Another historical first that bolstered our initiative occurred about a year after the IMM launch. The CBOT created the Chicago Board Options Exchange (CBOE), an exchange for trading in listed equity options. The success of this idea was infinitely supported by the 1973 paper, published by Fischer Black and Myron Scholes with support by Robert Merton known throughout the world as the “Black-Scholes Model.” Both Scholes and Merton received the 1997 Nobel Prize in Economics. Fischer Black was ineligible because of his death in 1995.
The balance of CME history can be defined in two words: Innovation and Technology. We soon recognized that new advances in communications technology were bound to drastically change the manner and speed with which news and information would travel around the globe. Again we innovated. In 1987, the CME was the first futures exchange to announce our answer to the telecommunications revolution: Globex, an electronic transaction system.
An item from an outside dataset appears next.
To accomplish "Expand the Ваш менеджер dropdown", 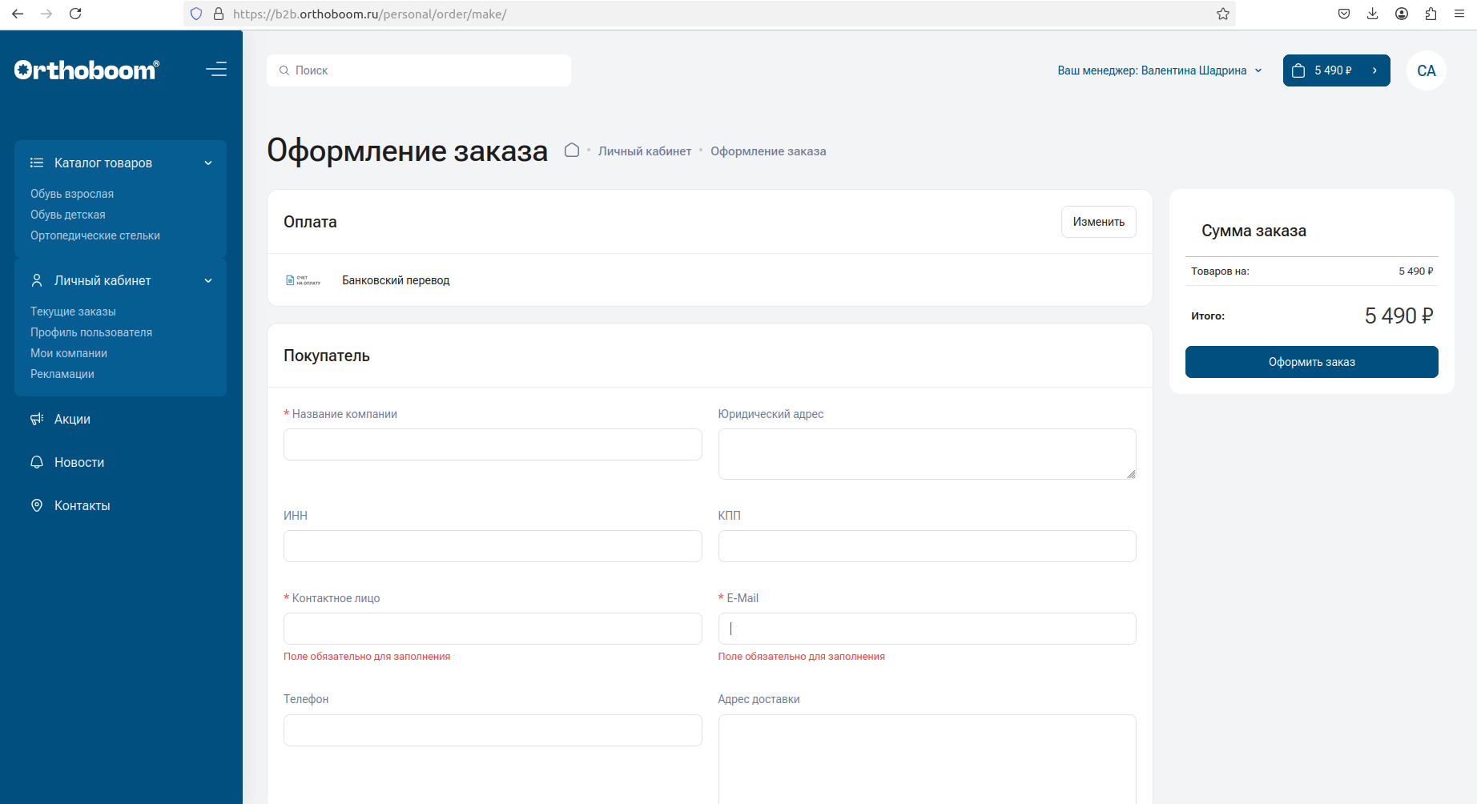I will pyautogui.click(x=1159, y=70).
This revolutionary transformation ultimately opened our markets to direct access from every corner of the planet. It was no small or easy undertaking. Again I was moving against the tyranny of status quo. Globex was bound to put the floor-broker out of business. But for me it was Globex or the termination of the CME. The following decade electronic trading platforms were launched by every futures exchange in the world. The impact on our growth is evidenced in the quantum leap in our annual transaction volume—from several million a year to our current average of 13 million a day. On Oct. 15, 2014, we recorded 40 million transactions, a historic high.
By the 1990s, computer technology had evolved to materially change everything in life. Computer science enabled mankind to peer into the fundamental components of nature. In physical science, technology brought us to subatomic particles; in biological science, technology brought us to gene engineering; and in markets, computer technology brought forth derivatives. Financial engineers were able to disaggregate, repackage, and redistribute risks and their corresponding rewards, exchanging one set of risks and rewards for another that responded better to an investor's preferences. Financial derivatives evolved into a growing array of over the counter (OTC) financial instruments—not always with a happy outcome as the meltdown of 2008 bares witness.
Finally, as we all know, technological advances have materially speeded things up. In Globex the execution speed went from 2,500 milliseconds a decade ago to less than 3 milliseconds today. Moreover, advanced technology has dramatically altered the nature and definition of the “trader,” morphing the computer into an instrument that utilizes artificial intelligence and algorithms to direct the execution of the trade itself. So-called high-frequency traders were born. They apply advanced proprietary mathematical models in order to execute countless sophisticated trading strategies to capture even minute profits based on price correlations, price distortions, and value associations between markets. Their high speed enables them to act on profitable trading opportunities faster than humans can do. Some critics question the value of these latest advances and caution that perhaps they cause more harm than good.
In my opinion, high-frequency traders represent but one more evolutionary step. They narrow the spread between bid and offer, improve market liquidity, contribute to market efficiency, and lower trading costs to small investors. They are part of the technological revolution which permeated every nook and cranny of our lives. It made everything faster. We are online with the world 24-7-365. We text, we twitter, we email, we Google, we Yahoo, we Facebook, we iPad, we iPhone, we youtube, we Blackberry, we Android and now we even Alibaba.
We cannot go back to the way it was.